Reproduce the data below, changing every occurrence of "Screen dimensions" to "Display size" and leaving everything else unchanged. Omit the pictures from your response.

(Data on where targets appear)
**********
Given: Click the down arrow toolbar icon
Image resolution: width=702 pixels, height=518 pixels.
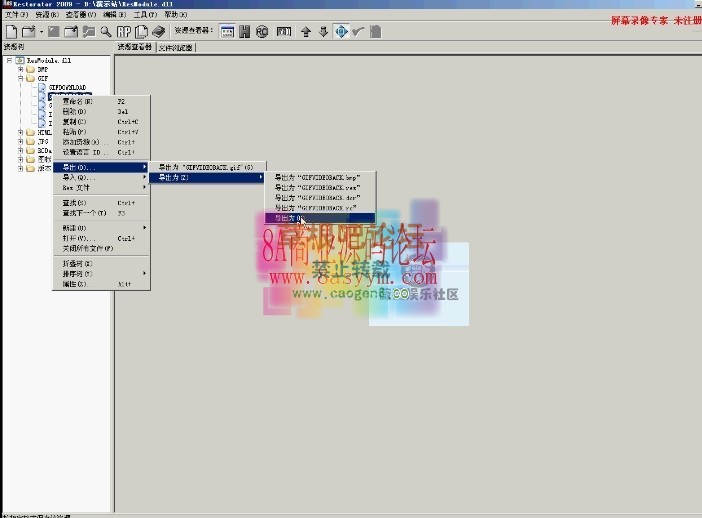Looking at the screenshot, I should [323, 32].
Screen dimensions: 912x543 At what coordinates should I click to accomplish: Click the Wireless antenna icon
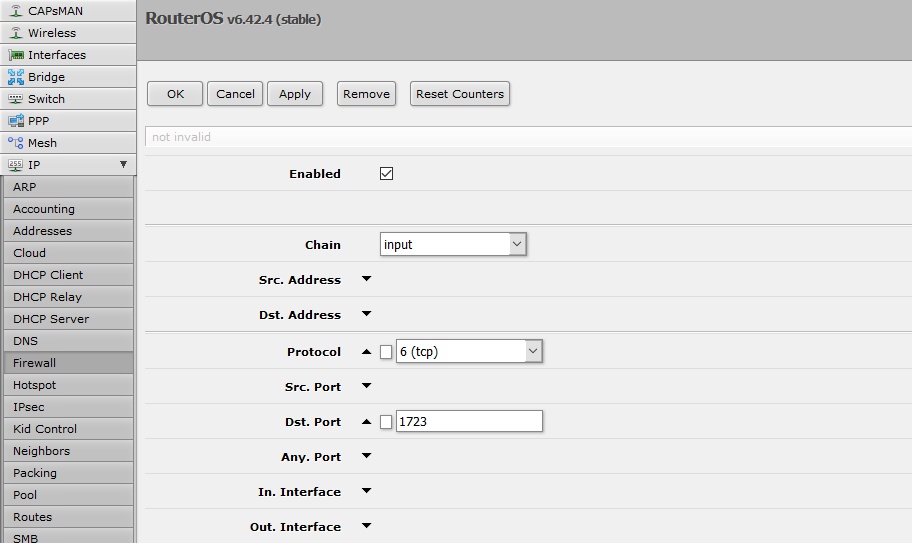[x=16, y=33]
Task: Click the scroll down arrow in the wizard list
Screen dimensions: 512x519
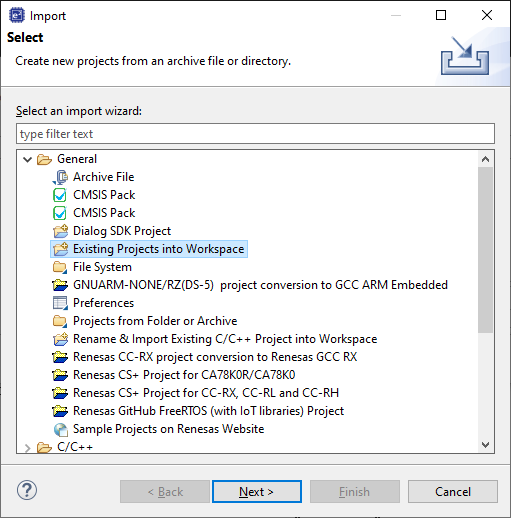Action: (486, 445)
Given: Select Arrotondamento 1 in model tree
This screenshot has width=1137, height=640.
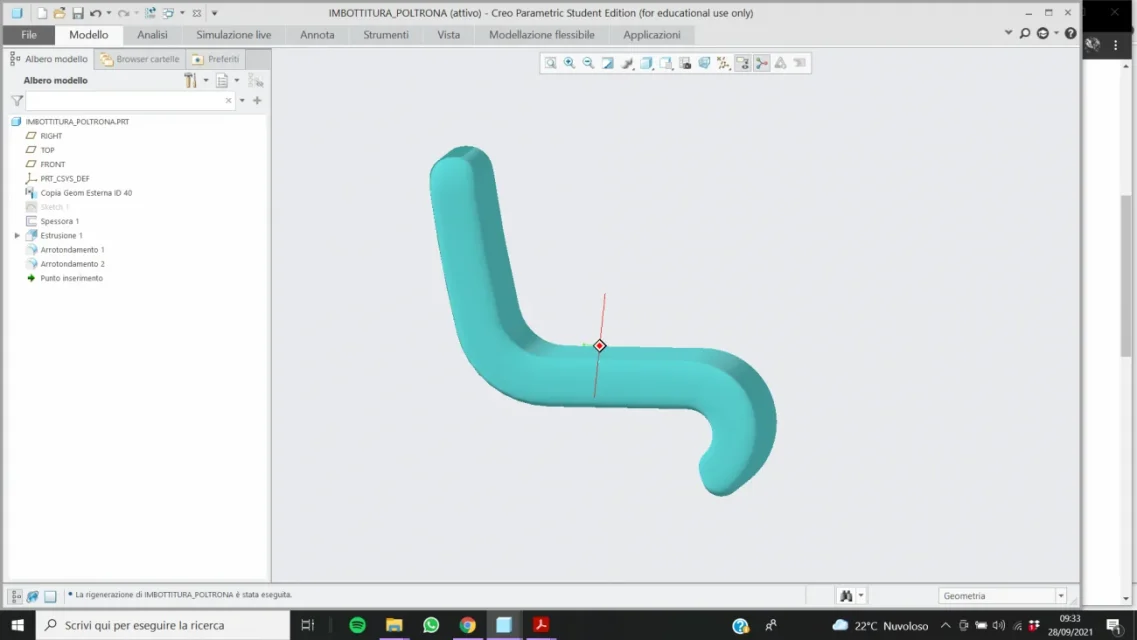Looking at the screenshot, I should tap(72, 250).
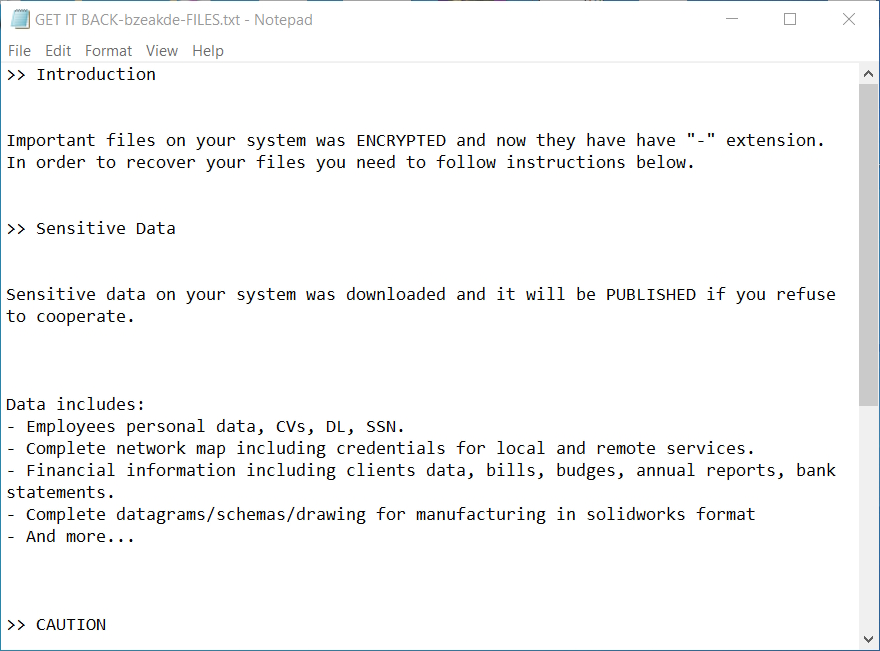Open the Edit menu
Viewport: 880px width, 651px height.
pos(58,51)
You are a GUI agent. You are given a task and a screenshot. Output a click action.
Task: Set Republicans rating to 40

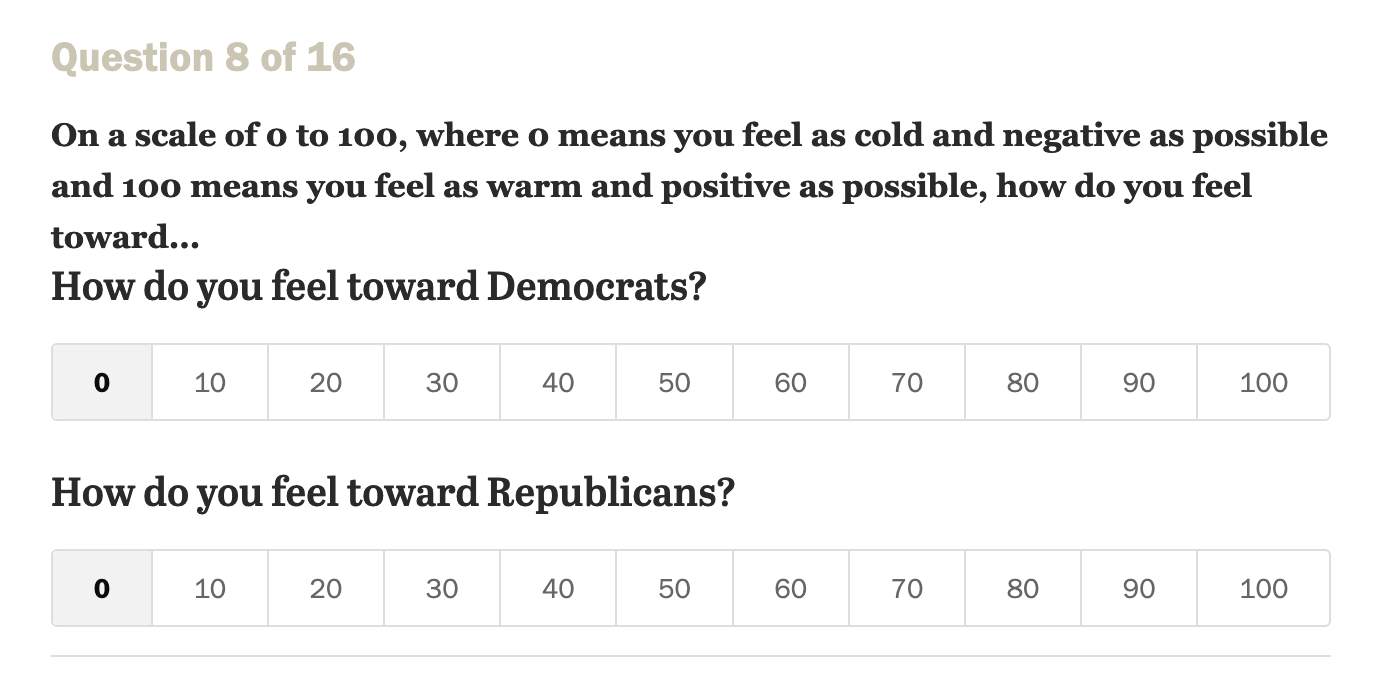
**********
Exercise solution:
Given: Click the down arrow toolbar icon
Image resolution: width=702 pixels, height=518 pixels.
Looking at the screenshot, I should [323, 32].
Display size: 912x543 At what coordinates should I click to accomplish: Click the Wireless antenna icon
[x=16, y=33]
Task: Click the scroll down arrow in the wizard list
Display size: 512x519
Action: (486, 445)
Given: Select Arrotondamento 1 in model tree
This screenshot has width=1137, height=640.
Looking at the screenshot, I should tap(72, 250).
Open the Edit menu
Viewport: 880px width, 651px height.
pos(58,51)
You are a GUI agent. You are given a task and a screenshot. Output a click action.
Task: Set Republicans rating to 40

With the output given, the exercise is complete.